Scientific Colloquium
October 4, 2017, 3:30 p.m.
 Building 8 Auditorium

"Life Without Definitions"  

The question ‘what is life?’ is foundational to biology and especially important to astrobiologists, who may one day encounter utterly alien life, and scientists trying to understand the transition from a nonliving chemical reaction system to a primitive living thing. The most popular approach to answering this question is to provide a “definition” of life. In the first part of this talk, I explain why traditional and non-traditional approaches to defining life are mistaken. A scientifically compelling understanding of the nature of life presupposes an empirically adequate scientific theory of life, as opposed to definition of life. Scientific theories cannot be encapsulated by definitions nor can definitions of the natural kinds that they subsume be inferred from them.
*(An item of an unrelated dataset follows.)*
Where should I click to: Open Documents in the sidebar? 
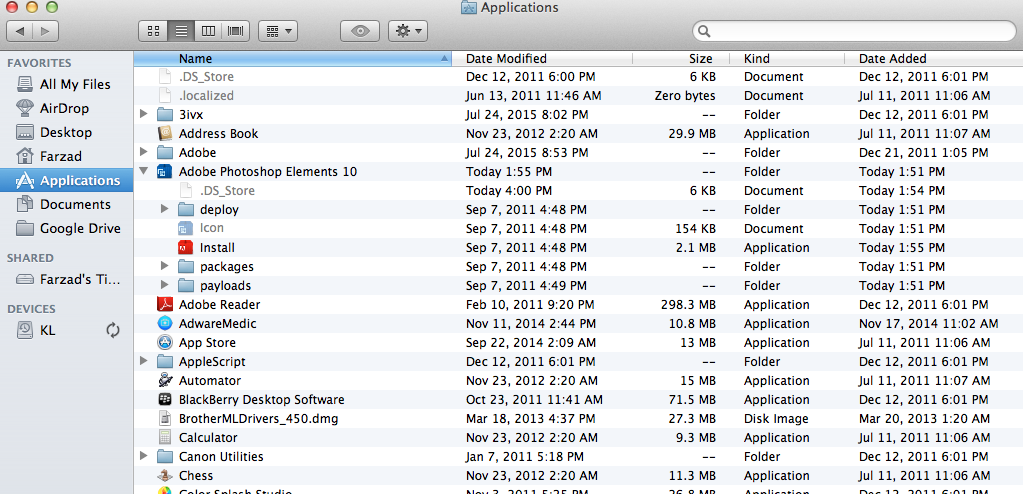coord(74,204)
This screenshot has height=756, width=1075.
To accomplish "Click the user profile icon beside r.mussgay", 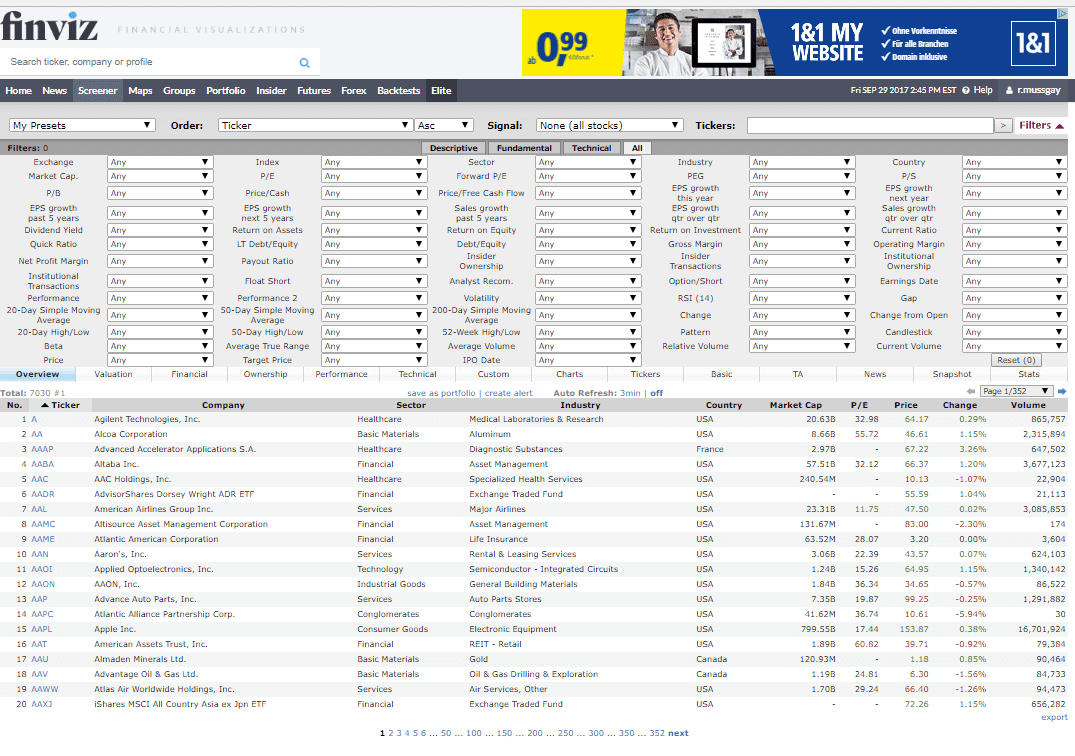I will 1010,90.
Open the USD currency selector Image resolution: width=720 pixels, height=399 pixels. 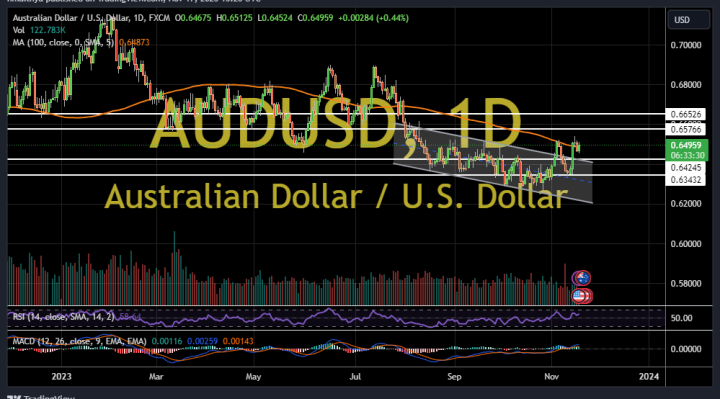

In the second part of this talk, I sketch a strategy for searching for alien forms of life without the guidance of a definition or universal theory of life. I close with an application to NASA’s fledgling search for extraterrestrial life.

About the Speaker:

Carol E. Cleland is Professor of Philosophy at the University of Colorado (Boulder). She received her B.A. in mathematics from the University of California (Santa Barbara) and her Ph.D. in philosophy from Brown University. Her current research interests are in the areas of scientific methodology, historical science, biology (especially microbiology, origins of life, the nature of life, and astrobiology), and the theory of computation. Cleland’s published work has appeared in major science journals (Current Organic Chemistry, Origins of Life and Evolution of the Biosphere, Geology, Astrobiology, International Journal of Astrobiology, and Theoretical Computer Science) as well as in leading philosophy journals (Philosophy of Science, British Journal of Philosophy of Science, Synthese, and Biology and Philosophy). She co-edited with Mark Bedau an anthology, The Nature of Life: Classical and Contemporary Perspectives from Philosophy and Science, and is currently finishing a single authored book (The Quest for a Universal Theory of Life; Searching for life as we don’t know it), which is under contract with Cambridge University Press.